Lucas had been in the Guggenheim dozens of times, and even with its unique layout, it was unrecognizable. Every square inch of surface—from the curved outer walls, to the ceilings of the ramp that wound up to the skylight—was charred and black, with drifts of soot built up in the corners and filling every depression. The now-black floor was crisscrossed with footsteps, gurney wheel tracks, and patterns from the emergency crews. There was broken glass everywhere. Thousands of yards of electrical cable snaked along the walls and over the floor, delivering juice to the lighting and other imported systems. Wright had designed the space with very little in the way of texture, and there was not much in the basic design that was flammable, but if it had a burning or melting point, the explosions had erased it from history in any meaningful form. There were no bodies on the main floor of the atrium, but an easy thirty people in anti-contamination suits were busy packing up the dead on the floors above and Lucas could hear the errant squeak of gurney wheels as they ferried bodies to the morgue.

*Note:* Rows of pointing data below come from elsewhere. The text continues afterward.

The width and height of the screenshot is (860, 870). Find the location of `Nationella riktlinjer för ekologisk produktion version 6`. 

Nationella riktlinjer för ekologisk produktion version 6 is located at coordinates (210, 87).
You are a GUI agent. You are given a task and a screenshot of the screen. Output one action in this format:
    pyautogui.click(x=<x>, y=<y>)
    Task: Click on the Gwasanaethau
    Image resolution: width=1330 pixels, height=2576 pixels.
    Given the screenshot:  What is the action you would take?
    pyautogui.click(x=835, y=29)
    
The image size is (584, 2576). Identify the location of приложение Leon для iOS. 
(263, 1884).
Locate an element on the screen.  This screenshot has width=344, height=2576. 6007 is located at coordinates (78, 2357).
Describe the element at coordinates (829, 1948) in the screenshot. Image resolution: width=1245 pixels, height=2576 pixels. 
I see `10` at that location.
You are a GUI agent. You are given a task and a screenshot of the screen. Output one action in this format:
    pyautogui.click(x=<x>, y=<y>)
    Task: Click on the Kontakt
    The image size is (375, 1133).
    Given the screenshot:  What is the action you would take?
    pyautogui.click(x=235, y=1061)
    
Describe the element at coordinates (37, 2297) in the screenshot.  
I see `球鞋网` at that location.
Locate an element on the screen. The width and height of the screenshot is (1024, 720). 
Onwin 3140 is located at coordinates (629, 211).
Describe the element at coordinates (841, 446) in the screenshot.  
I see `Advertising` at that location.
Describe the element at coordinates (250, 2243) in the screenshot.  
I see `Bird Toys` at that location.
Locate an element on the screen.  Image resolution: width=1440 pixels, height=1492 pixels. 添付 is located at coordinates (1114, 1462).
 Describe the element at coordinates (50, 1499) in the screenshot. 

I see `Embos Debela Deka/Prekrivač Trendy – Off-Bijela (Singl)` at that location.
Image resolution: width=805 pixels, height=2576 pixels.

Lucas started to get a feel for what had happened here.

He walked to the middle of the large room, watching where he placed his feet. Somewhere off to his left, one of the hazmat-suited bureau women said, “Hey, mac, put your mask on!”

Lucas knew she was right—the airborne dust particles alone could clog up a vacuum. But he couldn’t take the claustrophobia it caused or the way it amplified the sound of his breathing, so he dropped it and it touched down in a cloud of dust like a dead squid settling on the ocean floor.

He pushed the molten fist of adrenaline to the bottom of his stomach and took in a deep breath to smother it. This one tasted of soot and something sour that he didn’t want to think about. He looked slowly around, cranking his neck to the end of its tolerances so his good eye could take in the space.

High above, centered under what used to be the skylight but was now just a hole in the ceiling covered with tarps and plywood, was what looked like a pair of spaceship engines. They were roughly the size of pickup trucks, and four men in harnesses were dismantling them, aided by several winches and a ground crew positioned on the top walkway.

The space was getting smaller and his breaths were getting shallower and he knew that the only way to make it all stop was to get out of here. Which would happen only one way. So he closed his eyes, forced himself to forget where he was, and flipped the switch.

Then he opened his eyes.

He no longer saw color.

Or texture.

Or a room where too many people had died.